Stephen King Fans discussion

note: This topic has been closed to new comments.
1545 views
Other Books (Non-King) > What are you reading right now?

Comments (showing 2,801-2,850 of 5,183) (5183 new)    post a comment »

message 2801: by Aloha (new)

Aloha | 71 comments Dang! Speed reader! I'm almost 3/4 through book 4, Wizard and Glass.

Kit★ wrote: "Just finished The Wind Through the Keyhole and I thought it was fantastic, but way too short."


message 2802: by Dustin (new)

Dustin Alondra wrote: "didn't mean to read 3 books at once, but No Country for Old Men fell in my lap. :)"

One can never go wrong with a Cormack McCarthy novel, IMO!


message 2803: by Dustin (new)

Dustin Lena wrote: "I read In the Garden of Beasts: Love, Terror, and an American Family in Hitler's Berlin by Larson and thought it was just okay. Hope Devil is better for you.

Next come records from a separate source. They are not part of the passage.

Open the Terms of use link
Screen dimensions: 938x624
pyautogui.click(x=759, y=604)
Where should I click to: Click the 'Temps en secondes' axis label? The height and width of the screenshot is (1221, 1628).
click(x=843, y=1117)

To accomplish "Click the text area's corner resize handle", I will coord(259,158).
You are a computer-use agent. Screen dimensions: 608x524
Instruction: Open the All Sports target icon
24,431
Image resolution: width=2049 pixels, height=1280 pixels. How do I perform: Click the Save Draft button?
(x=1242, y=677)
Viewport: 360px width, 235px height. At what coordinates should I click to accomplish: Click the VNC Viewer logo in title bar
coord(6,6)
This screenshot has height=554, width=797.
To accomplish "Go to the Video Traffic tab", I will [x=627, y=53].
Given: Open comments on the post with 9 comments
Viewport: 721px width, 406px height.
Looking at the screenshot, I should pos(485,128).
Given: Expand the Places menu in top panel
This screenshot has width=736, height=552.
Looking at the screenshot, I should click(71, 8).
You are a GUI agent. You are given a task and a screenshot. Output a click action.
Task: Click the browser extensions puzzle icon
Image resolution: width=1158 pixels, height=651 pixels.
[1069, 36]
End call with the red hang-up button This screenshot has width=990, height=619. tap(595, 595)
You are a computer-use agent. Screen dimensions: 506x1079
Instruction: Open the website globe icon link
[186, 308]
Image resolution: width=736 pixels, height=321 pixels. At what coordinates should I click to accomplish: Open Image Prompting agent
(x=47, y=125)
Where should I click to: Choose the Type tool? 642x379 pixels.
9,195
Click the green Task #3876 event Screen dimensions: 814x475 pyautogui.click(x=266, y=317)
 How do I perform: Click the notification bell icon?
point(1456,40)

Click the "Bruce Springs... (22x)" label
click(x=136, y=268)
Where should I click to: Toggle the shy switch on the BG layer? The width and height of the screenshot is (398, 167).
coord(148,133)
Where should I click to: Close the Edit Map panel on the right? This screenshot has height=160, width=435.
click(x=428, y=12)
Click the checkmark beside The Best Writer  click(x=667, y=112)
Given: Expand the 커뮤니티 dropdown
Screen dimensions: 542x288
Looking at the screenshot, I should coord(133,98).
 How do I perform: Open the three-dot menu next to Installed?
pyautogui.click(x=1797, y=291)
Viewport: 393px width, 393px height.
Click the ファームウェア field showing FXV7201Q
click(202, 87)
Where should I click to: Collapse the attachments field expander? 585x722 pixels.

I'm still reading Moby-Dick, but I can..."



Well, Moby-Dick is definitely one of those books that tends to drag on and on, and the reader must be patient. Take the good with the bad.


message 2804: by Aloha (new)

Aloha | 71 comments I finished #4 of the Dark Tower series. I am approaching my goal and am reading The Wind Through the Keyhole: A Dark Tower Novel. I am really enjoying this series now. I can easily detect structure within a book. That makes me a good book detective, but it also ruins my enjoyment of a book. The thing I like about Stephen King is that he truly is a talent who can spin tales out of his head. People who do that do not need to build the skeleton first to build a story. I think that is why his stories ranges from phenomenal to awkward rambling. This series makes me feel like I'm sitting in front of a campfire with a story shaman weaving a tale.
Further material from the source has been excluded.